Avant de le rencontrer j'avais beaucoup voyagé, mais seulement quand il m'a enfermée dans sa chambre de fou, que j'ai eu l'impression de voyager vraiment! Il m'a initiée à un autre mode de voyage: voyager en soi, se découvrir de l'intérieur, nier l'extérieur pour une fois; faire le vide en soi pour ne pas sentir la lourdeur du vide réel autour de moi. Devant ce tableau mal fait, je me perds momentanément. Je n'ai ni nom, ni visage, ni identité. Sa voix aussi devient de plus en plus faible, sa silhouette aussi maigrit sous l'attaque de la fumée de ses cigarettes puantes! Je n’entends plus qu’un murmure poétique chantant qui me berce l'âme et les sentiments.

Le temps des erreurs est remplacé par le temps des regrets maintenant, c'est alors que j'ai eu ma vocation: donner une voix aux marginaux, aux perdus, aux maltraités, aux faibles, aux incorrects, aux insuffisants. C'est une leçon à ne pas rater, un spectacle de fou vu seulement par des suffisamment fous! Il ne veut pas me convertir à sa fausse mais vraie religion! Il veut juste m'ouvrir une porte invisible à mes latentes forces, en sa présence. Sa chambre est magique, comme s'il y a un champ hypnotique qui m'attire au fond, au plus profond de l'abîme ténébreux où il vit majestueusement. Je découvre que je n'ai plus peur du noir! Je ne vais plus jamais refaire ma valise pour partir, ou la défaire une fois arrivée, pour la refaire encore au bout de quelque temps pour partir une autre fois! Le sable doré des plages lointaines ne m'attire plus, ni même le fantasme du sable noir au-delà des mers inconnues, ne m'excite plus!
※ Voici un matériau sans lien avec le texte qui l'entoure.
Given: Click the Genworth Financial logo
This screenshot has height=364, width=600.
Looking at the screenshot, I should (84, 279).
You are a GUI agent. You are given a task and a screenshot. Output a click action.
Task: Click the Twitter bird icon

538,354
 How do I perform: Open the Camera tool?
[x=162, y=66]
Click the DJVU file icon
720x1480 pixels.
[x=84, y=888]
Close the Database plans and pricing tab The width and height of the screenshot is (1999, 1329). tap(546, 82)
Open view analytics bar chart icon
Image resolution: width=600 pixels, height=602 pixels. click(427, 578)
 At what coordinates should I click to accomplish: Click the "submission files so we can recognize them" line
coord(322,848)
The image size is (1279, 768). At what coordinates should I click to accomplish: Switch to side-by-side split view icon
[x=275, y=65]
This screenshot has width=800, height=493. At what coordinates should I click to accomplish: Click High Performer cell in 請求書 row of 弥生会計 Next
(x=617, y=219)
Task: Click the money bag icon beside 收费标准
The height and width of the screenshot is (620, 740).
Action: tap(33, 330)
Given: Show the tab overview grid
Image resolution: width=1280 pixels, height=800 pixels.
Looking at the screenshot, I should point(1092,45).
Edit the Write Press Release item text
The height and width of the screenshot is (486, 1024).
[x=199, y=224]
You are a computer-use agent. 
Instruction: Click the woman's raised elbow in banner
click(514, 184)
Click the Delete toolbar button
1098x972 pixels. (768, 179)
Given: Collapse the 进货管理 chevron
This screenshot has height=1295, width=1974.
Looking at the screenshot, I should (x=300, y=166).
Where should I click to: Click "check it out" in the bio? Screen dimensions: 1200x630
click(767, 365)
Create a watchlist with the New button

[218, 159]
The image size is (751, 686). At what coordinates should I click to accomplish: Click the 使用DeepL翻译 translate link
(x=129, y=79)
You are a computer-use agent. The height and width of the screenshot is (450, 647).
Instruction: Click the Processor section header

Pour la première fois, je suis là, et je suis totalement consciente d'être là.

Il ne sort de son royaume de fou, que pour aller se balader et errer dans les ruelles de l'ancienne ville jusqu'à l'épuisement; quelquefois même il lui arrive de suivre les enfants de la rue par hasard jusqu'à ce qu'ils le chassent aux coups de pierres! Moi je reste prisonnière dans sa chambre, comme un otage pour lutter contre la solitude, et quand il revient de ses flâneries nocturnes avec un diadème de certitude sur sa tête, le sourire au large du visage; une autre leçon de philosophie de fou commence! Il me semble qu'il est le dernier des hommes accomplis, virils, rebelles. Il vit toujours au-delà de la ligne rouge, en dessous de la comédie collective, en dessus de la vanité, de l'orgueil. Il n'a pas besoin de se faire remarquer, car il EST présent dans tous les fantasmes, il fait tourner toutes les têtes...Cette certitude d'être en dessus des êtres ordinaires, d'être hors du commun, d'être doué en tous les sens; est un paravent pour dissimuler la laideur de la paresse, certes, mais elle ne remplace pas la conviction d'être heureux de vivre à l'abri, dans le sous-sol à l'air lourd et pourri, pris au piège de la grandeur, coincé avec moi! Vivre totalement conscients qu'on vit un jour sans lendemain, que notre vie est désormais une mauvaise projection répétée sans arrêt jusqu'à la fin des temps.